> [Work order]:
Down to the last line, restate the records below word for word, dropping every image.

> [Data to examine]:
________________
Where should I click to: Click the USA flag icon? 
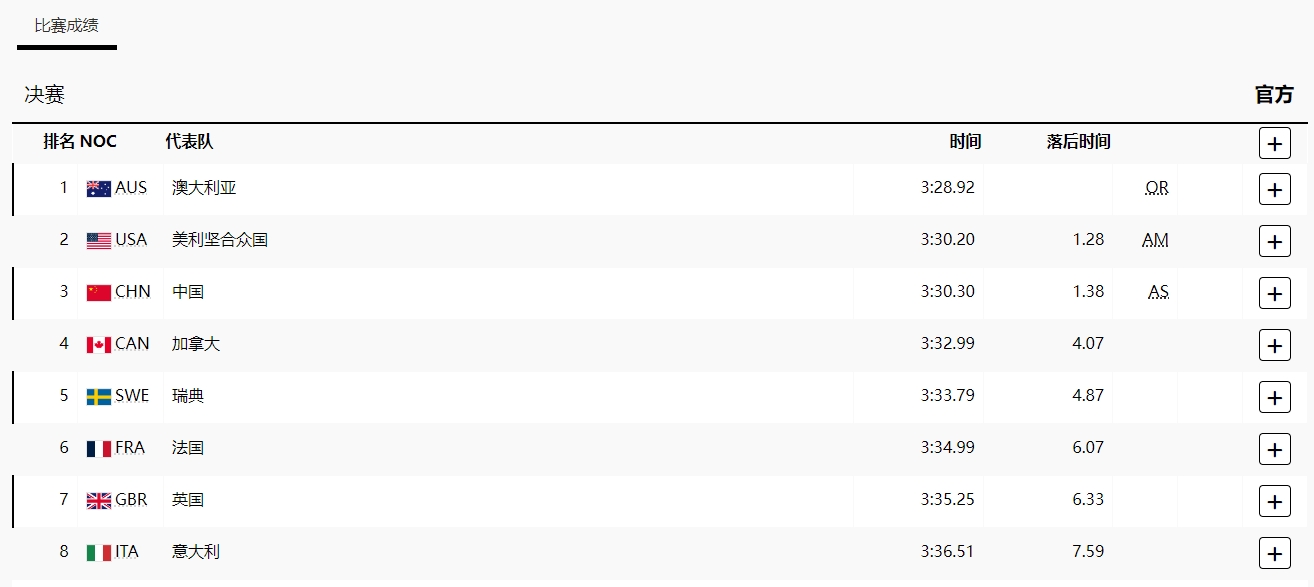[98, 240]
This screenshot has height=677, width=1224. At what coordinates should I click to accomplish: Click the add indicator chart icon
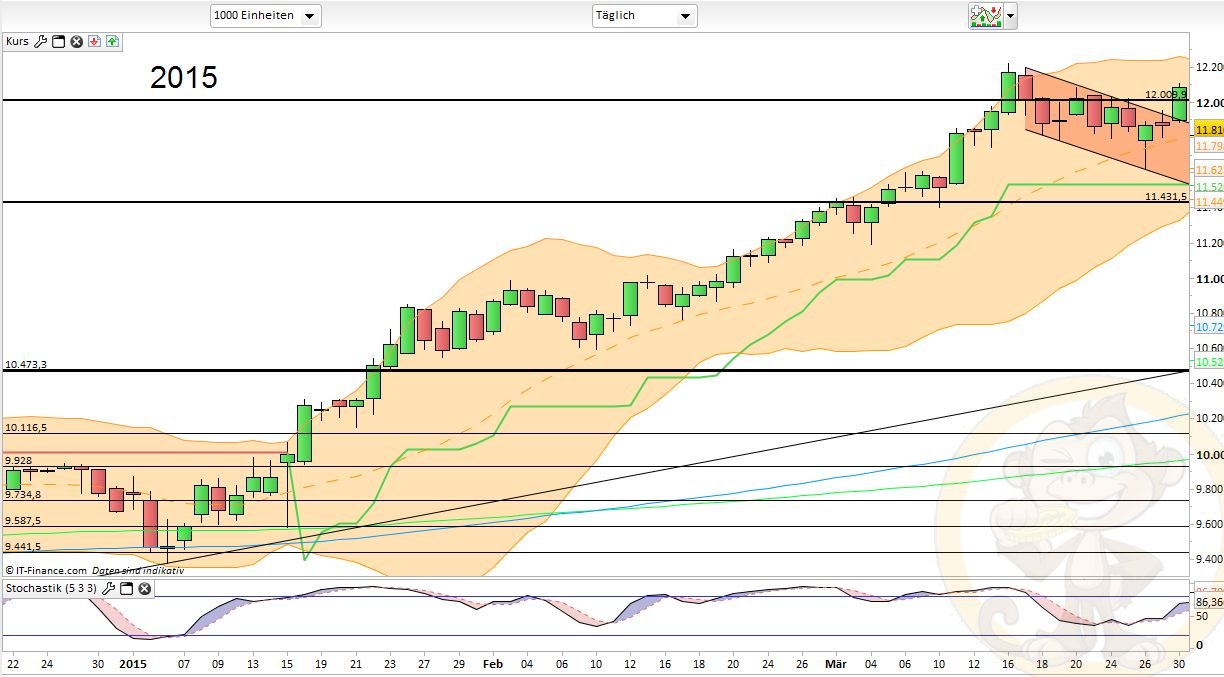coord(985,15)
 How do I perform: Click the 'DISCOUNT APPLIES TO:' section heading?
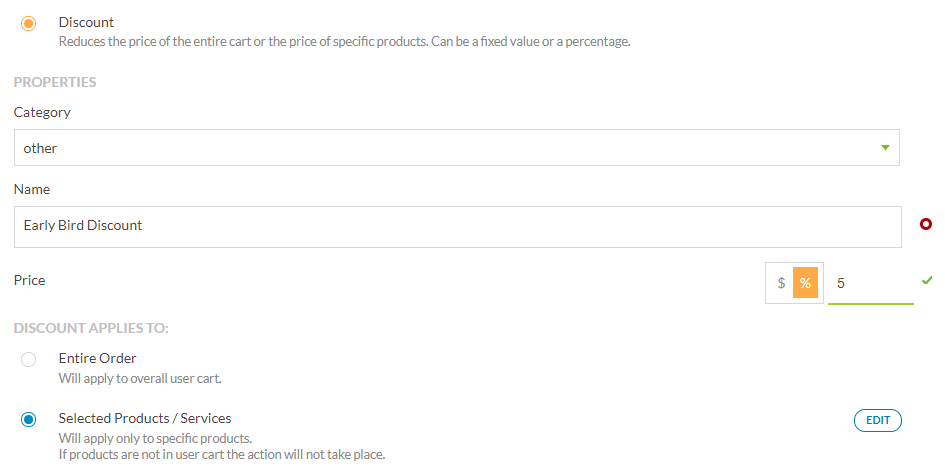coord(91,328)
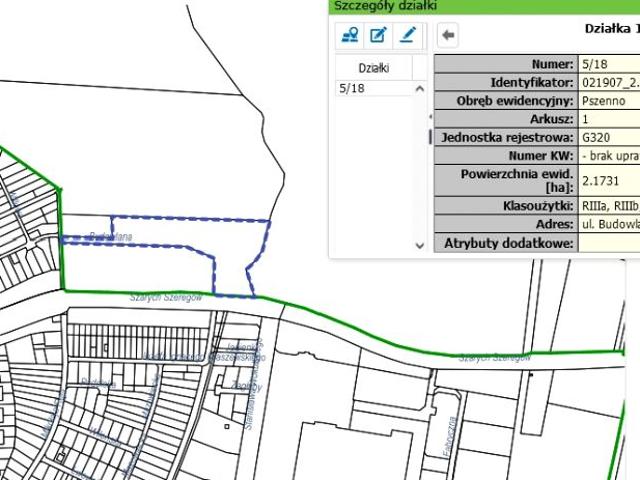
________________
> [Finished task]:
Where should I click to: Click the USA flag icon? 
[98, 240]
This screenshot has height=677, width=1224. At what coordinates should I click to accomplish: Click the add indicator chart icon
coord(985,15)
 How do I perform: Click the 'DISCOUNT APPLIES TO:' section heading?
coord(91,328)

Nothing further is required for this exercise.